Monday, January 5, 2009

If you get a chance...

There is a Rosalie Gascoigne retrospective on currently at the NGV. I went yesterday, knowing little about the artist or her work. After a moment of perplexity I was swept away.

Her work is incredibly meditative - 'Natural assemblages' that use materials found on scavenging expeditions such as scrap iron, wood, wire and feathers, faded drinks crates, yellow Schweppes boxes and worn out domestic items such as torn floral lino, patchy enamelware and old dolls. The objects are assembled to evoke experiences of the landscape in which they are found.

I delighted in finding my own interpretation of pieces were often reflected in their titles, which I deliberately left to reading until after viewing each work.

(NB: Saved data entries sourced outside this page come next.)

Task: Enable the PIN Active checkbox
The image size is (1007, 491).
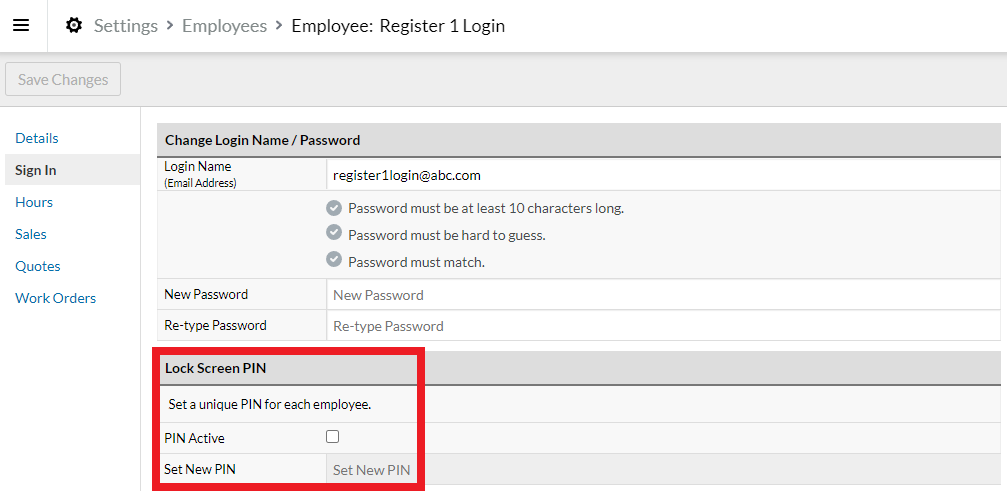Action: (333, 436)
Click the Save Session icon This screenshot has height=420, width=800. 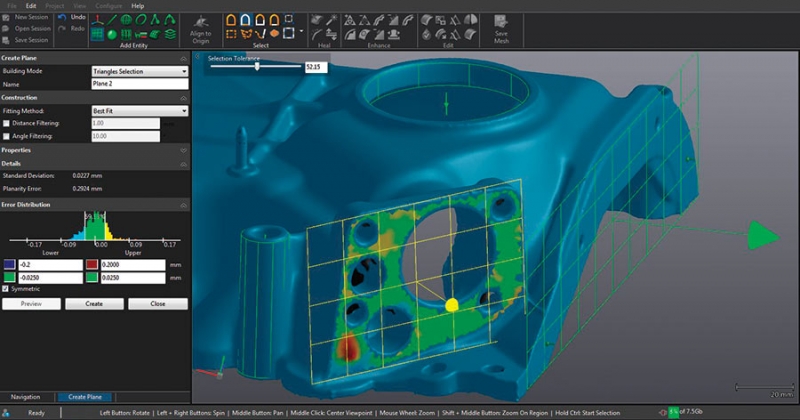tap(8, 39)
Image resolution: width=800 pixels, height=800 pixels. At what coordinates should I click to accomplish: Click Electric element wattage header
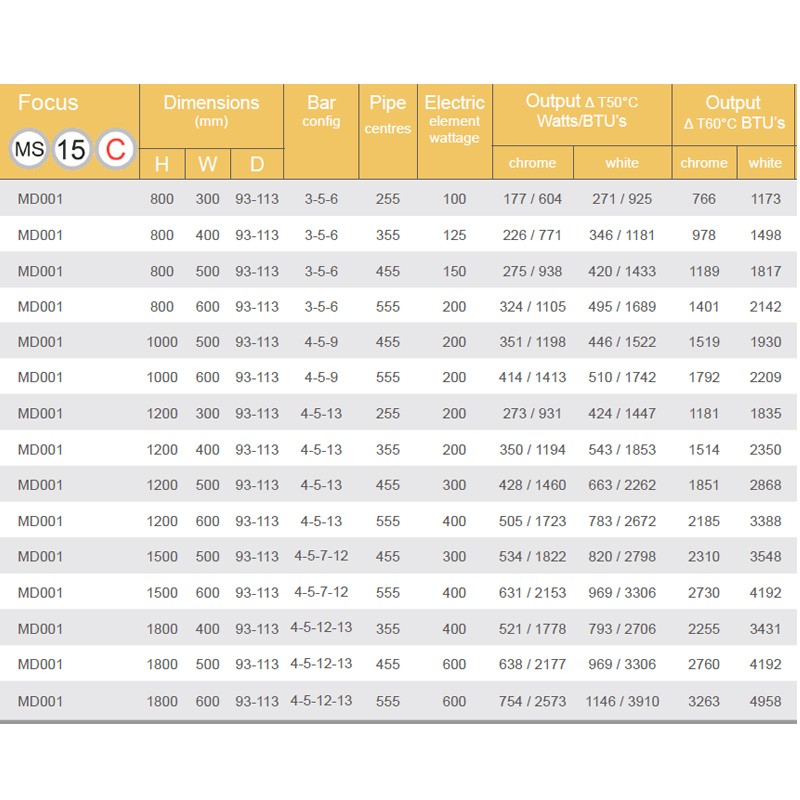tap(454, 119)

The Roslyn Oxley9 Gallery website has many images of her work and in a press release for a previous exhibition quote Martin Gascoigne as saying “Rosalie Gascoigne used to say, “Art doesn’t come from nowhere, it comes from a long line of human experience, and I like to think that I can pare things down to conform with a sort of classicism.” She does this so beautifully.

Rosalie Gascoigne is showing at the Ian Potter Centre: NGV Australia
until 15 March.

An aside...

I am often tempted to purchase the catalogue of an exhibition I enjoy, as a reminder of the experience more than a desire to own reproductions. I chose not to on this occasion as I felt the reproductions didn’t adequately capture the mood of the works. The contrast in the catalogue images seemed too harsh and what I love about Gascoigne’s art is the subtlety and muted nature of the worn materials.

I have a similar issue when correcting my own poorly taken photographs. (My excuse this time is the perfectly understandable 'no flash policy' at the gallery!) The auto correct button is an easy option but it usually makes the image ‘hyper-real’. Perhaps it removes the effects of atmosphere that would naturally influence our vision. I like things a little blurry, soft around the edges. I guess it’s the romantic in me.